= Beginning of Section =
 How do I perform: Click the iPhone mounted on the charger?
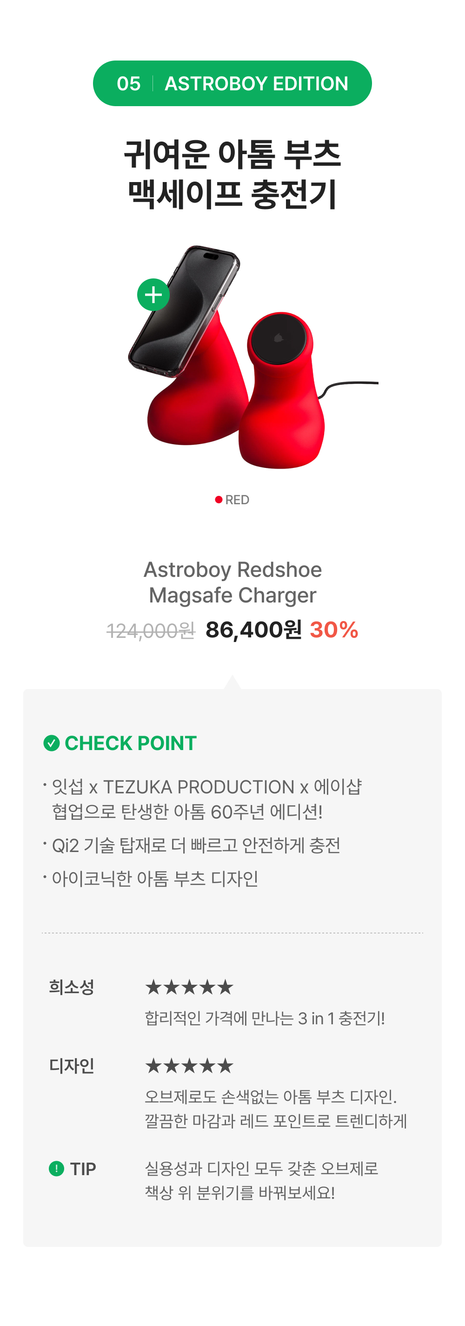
= End of Section =
= Beginning of Section =
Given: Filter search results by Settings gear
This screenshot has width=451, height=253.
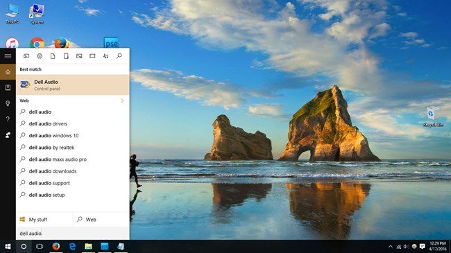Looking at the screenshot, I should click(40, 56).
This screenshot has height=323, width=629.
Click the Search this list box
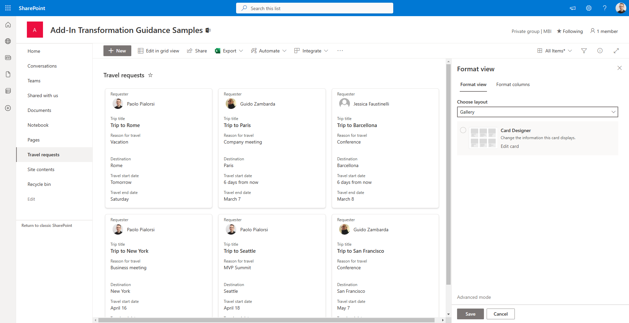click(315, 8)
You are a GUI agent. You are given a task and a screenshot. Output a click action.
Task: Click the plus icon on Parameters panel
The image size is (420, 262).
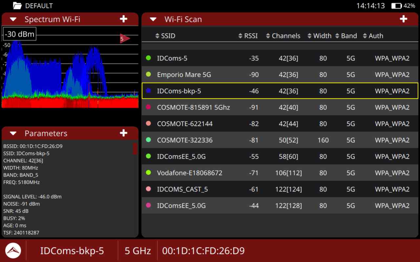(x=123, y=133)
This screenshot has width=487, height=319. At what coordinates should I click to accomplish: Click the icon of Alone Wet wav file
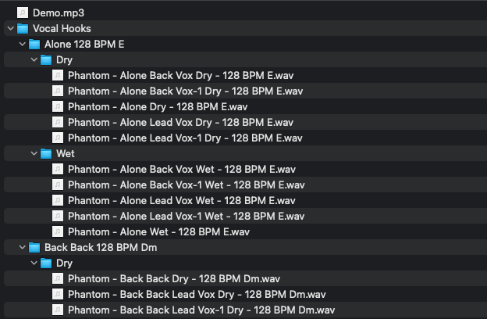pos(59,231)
= End of Section =
> _WORK ITEM_
Repeat, without pictures, exactly the lines of the data above from the one containing "Given: Filter search results by Settings gear" through the one containing "You are a GUI", including both and adding nothing.

> _ANSWER_
Given: Filter search results by Settings gear
This screenshot has width=451, height=253.
Looking at the screenshot, I should click(40, 56).
This screenshot has height=323, width=629.
Click the Search this list box
click(315, 8)
You are a GUI agent. You are given a task and a screenshot. Output a click action.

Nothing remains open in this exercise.